When You Might Actually Pay Duties
| Order over $800 | Formal entry may be required. Duties assessed at applicable tariff rate (typically 6-15% for textiles and footwear). |
| Multiple packages same day | CBP may aggregate same-day shipments to the same recipient. Space large orders across different days. |
| Suspicious description | Vague or evasive descriptions trigger manual inspection. Clear descriptions like 'men's sneakers' are safer. |
| High volume pattern | Frequent large shipments to the same address can flag the recipient for commercial import behavior. |
What Happens If Your Package Is Held
If CBP holds your package for inspection, the carrier will notify you with a tracking update and sometimes an email. You do not need to take action unless CBP requests additional documentation — typically a copy of your payment receipt or a statement of use. Most holds resolve in 24-72 hours. If duties are assessed, the carrier usually pays them on your behalf and invoices you before final delivery, adding a small processing fee ($5-15). You can pay the carrier online or at delivery.

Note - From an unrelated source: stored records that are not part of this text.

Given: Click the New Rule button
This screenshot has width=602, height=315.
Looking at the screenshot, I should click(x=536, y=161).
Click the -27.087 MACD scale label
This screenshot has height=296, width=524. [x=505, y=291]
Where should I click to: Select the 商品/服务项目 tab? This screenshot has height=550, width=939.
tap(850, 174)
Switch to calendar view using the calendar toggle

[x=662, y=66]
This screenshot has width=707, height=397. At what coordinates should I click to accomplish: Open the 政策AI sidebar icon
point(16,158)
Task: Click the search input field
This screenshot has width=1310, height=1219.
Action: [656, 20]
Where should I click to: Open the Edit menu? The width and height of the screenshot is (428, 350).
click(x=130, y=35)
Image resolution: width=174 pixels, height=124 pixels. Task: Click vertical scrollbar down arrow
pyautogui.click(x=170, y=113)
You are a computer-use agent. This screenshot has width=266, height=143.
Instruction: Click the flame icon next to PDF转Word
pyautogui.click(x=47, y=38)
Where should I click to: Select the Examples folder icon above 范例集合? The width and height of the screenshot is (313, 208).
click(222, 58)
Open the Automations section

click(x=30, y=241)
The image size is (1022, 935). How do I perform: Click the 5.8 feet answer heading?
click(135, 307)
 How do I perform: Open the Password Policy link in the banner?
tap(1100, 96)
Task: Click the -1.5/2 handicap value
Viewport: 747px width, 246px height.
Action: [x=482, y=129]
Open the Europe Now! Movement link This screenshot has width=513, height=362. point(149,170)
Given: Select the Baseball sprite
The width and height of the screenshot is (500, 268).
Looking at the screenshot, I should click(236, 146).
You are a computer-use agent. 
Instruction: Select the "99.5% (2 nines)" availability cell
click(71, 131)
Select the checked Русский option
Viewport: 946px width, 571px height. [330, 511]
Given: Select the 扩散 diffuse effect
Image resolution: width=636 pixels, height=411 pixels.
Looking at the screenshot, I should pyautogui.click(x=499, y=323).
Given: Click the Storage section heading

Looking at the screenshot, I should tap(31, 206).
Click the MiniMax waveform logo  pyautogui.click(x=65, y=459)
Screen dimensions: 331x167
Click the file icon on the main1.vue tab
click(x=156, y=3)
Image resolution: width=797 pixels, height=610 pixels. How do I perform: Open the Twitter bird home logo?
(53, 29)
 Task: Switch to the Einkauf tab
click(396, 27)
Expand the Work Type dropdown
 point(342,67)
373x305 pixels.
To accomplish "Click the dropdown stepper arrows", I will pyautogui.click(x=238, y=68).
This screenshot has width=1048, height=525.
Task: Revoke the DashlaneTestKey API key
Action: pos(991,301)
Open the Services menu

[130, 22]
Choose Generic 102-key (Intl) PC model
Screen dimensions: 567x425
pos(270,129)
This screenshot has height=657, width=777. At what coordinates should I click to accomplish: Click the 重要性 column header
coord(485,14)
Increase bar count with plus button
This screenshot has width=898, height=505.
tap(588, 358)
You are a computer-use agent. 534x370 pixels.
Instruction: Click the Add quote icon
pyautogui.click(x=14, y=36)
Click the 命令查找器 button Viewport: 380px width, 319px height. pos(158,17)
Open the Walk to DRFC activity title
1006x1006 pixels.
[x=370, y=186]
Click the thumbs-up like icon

Best Practices for Smooth Clearance
- 1Keep individual shipments under $800 when possible.
- 2Ask your supplier for a clear, simple description — not 'gift' or 'sample' unless accurate.
- 3Avoid shipping more than one substantial package per day to the same address.
- 4Use express carriers (DHL, FedEx) for better customs documentation and faster resolution if held.
- 5Keep your payment receipt in case CBP requests proof of value.